Ma in Italia si sa, la donna è sempre stata vista solamente come madre e moglie, eppure anche in ambienti come in Inghilterra e in Francia, stilisticamente parlando, l’uso dei calzoni da parte della popolazione femminile fu una vera e propria conquista avvenuta di recente.

Ma com’è iniziato tutto? E soprattutto, come sono nati i pantaloni?

I più antichi antenati dei nostri pantaloni risalgono ad un’invenzione di quasi duemila anni fa dei nomadi delle steppe euroasiatiche, che, vivendo gran parte della loro vita a cavallo, sentirono la necessità di trovare un capo d’abbigliamento comodo e resistente. Inventarono così dei robusti gambali, indossati sia da uomini che da donne proprio per sopperire a questa esigenza.
L’invenzione prese piede a poco a poco tant’è che anche il popolo romano decise di adottarla escludendone però l’uso alle fanciulle e alle matrone.

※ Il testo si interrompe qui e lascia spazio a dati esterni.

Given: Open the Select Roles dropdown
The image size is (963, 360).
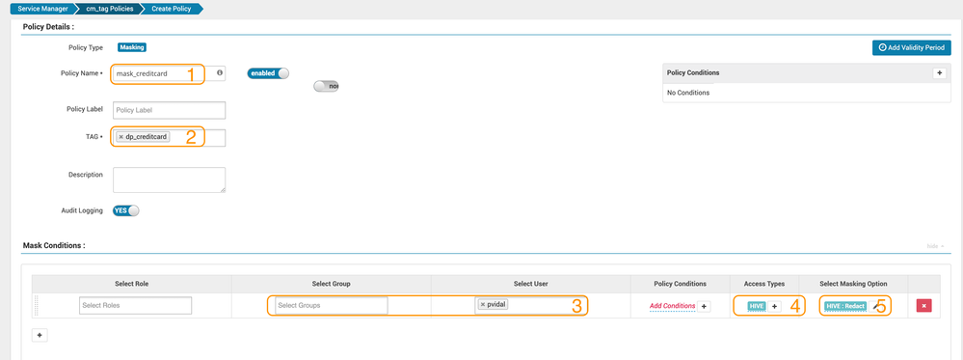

Fu così che via via nel tempo, i calzoni maschili cambiarono forma, materiale e lunghezza ma rimasero del tutto inaccessibili alle donne, che rimasero inesorabilmente legate alla tradizione delle lunghe gonne.

La madrina dei pantaloni

Nota per essere l’eroina nazionale francese, non tutti sanno che Giovanna D’Arco fu una precorritrice dei tempi e, per tutta la sua vita, si ostinò a portare fieramente abiti da uomo. Il suo portare le braghe e l’armatura, nonchè il mantenere i capelli molto corti, furono alcuni dei motivi per cui il suo celeberrimo processo finì con la pena di morte.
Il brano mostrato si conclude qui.